■ BRIEF: Copy everything from the item containing "How do I perform: Click the W" down to the end of the items, requests included. Multiply each coordinate in the answers by 2.5 and round it to a whole number, rounding halves up.

--- Begin DATASET RECORDS ---

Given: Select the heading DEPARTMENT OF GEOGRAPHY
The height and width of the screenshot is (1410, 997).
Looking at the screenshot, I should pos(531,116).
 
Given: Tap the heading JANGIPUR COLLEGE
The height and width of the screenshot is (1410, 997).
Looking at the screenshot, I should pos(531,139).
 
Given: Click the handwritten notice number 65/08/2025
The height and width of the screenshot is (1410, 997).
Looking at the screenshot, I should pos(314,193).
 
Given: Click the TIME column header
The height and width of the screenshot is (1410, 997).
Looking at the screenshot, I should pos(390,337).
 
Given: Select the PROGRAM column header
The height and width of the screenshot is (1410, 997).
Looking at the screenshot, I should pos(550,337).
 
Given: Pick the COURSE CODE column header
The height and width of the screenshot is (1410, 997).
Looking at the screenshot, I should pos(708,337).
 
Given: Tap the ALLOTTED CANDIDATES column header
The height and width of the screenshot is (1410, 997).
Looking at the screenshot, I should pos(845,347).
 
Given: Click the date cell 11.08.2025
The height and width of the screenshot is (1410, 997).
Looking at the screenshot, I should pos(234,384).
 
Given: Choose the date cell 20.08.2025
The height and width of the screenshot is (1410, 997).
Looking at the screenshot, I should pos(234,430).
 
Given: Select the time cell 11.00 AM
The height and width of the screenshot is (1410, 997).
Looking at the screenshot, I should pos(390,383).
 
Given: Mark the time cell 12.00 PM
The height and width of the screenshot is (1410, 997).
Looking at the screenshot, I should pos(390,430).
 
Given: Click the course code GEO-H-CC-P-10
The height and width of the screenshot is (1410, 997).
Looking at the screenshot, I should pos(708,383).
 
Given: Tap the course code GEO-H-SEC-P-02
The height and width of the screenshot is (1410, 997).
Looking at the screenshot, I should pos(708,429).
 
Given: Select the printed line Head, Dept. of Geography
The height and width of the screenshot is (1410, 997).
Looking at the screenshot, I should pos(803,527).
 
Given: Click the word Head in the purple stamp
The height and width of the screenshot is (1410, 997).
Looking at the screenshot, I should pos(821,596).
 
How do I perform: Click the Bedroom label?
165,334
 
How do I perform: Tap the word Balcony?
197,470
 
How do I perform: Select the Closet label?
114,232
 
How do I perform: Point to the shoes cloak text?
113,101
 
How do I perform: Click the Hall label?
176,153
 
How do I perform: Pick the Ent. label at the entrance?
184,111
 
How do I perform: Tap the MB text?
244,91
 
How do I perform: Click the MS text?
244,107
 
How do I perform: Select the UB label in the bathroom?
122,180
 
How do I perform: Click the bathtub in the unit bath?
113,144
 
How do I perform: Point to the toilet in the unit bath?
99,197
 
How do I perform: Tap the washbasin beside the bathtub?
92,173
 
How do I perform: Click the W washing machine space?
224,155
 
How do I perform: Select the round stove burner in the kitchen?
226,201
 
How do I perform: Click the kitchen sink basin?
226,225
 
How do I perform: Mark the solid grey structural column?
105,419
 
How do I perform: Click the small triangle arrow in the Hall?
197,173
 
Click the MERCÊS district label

--- End DATASET RECORDS ---

■ EXPECTED ANSWER:
How do I perform: Click the W washing machine space?
560,388
 
How do I perform: Select the round stove burner in the kitchen?
565,503
 
How do I perform: Click the kitchen sink basin?
565,563
 
How do I perform: Mark the solid grey structural column?
263,1048
 
How do I perform: Click the small triangle arrow in the Hall?
493,433
 
Click the MERCÊS district label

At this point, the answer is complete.